What needs to be done: Turn the rows below into a two-column Markdown table headed No. and Line. Number each non-blank line in order, skip blank lines, and leave the pictures out.

Raw data:
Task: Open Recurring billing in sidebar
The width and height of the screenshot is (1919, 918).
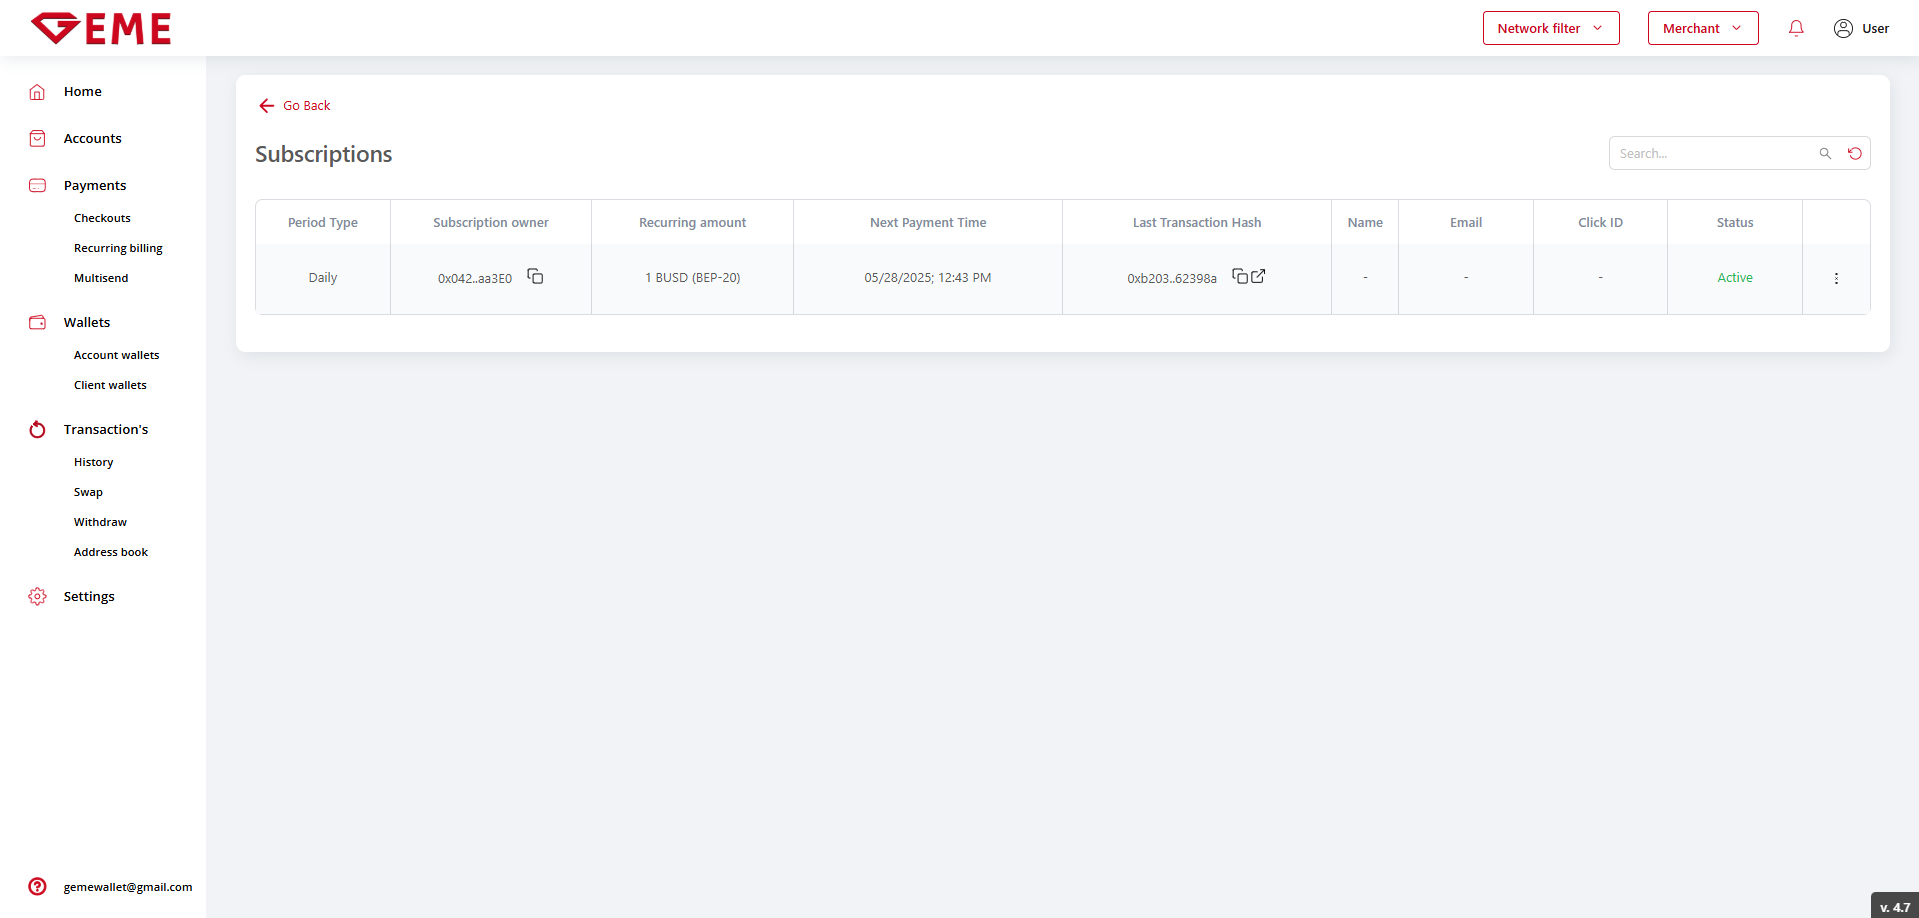Action: (x=118, y=248)
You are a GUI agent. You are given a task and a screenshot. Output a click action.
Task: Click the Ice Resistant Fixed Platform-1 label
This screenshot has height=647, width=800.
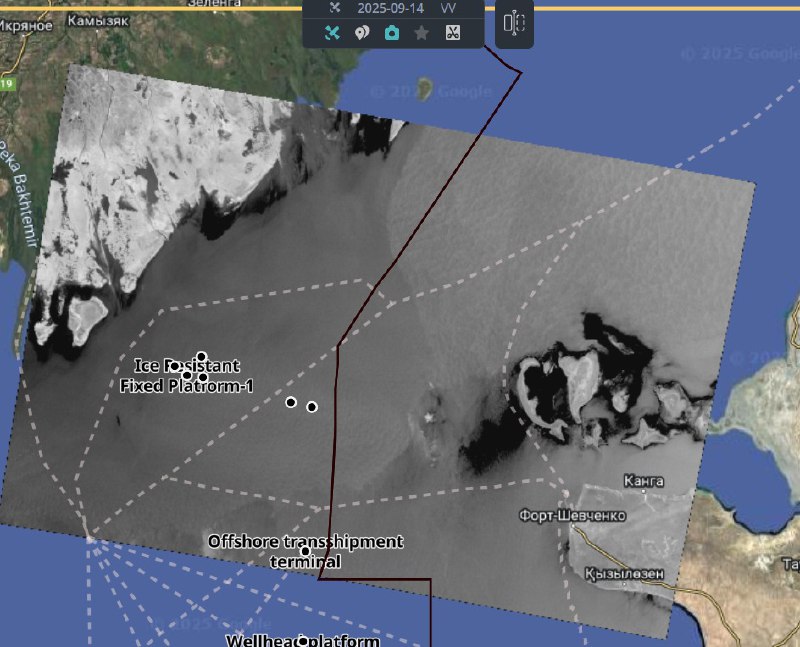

Completed task:
| No. | Line |
|---|---|
| 1 | Task: Open Recurring billing in sidebar |
| 2 | The width and height of the screenshot is (1919, 918). |
| 3 | Action: (x=118, y=248) |
| 4 | You are a GUI agent. You are given a task and a screenshot. Output a click action. |
| 5 | Task: Click the Ice Resistant Fixed Platform-1 label |
| 6 | This screenshot has height=647, width=800. |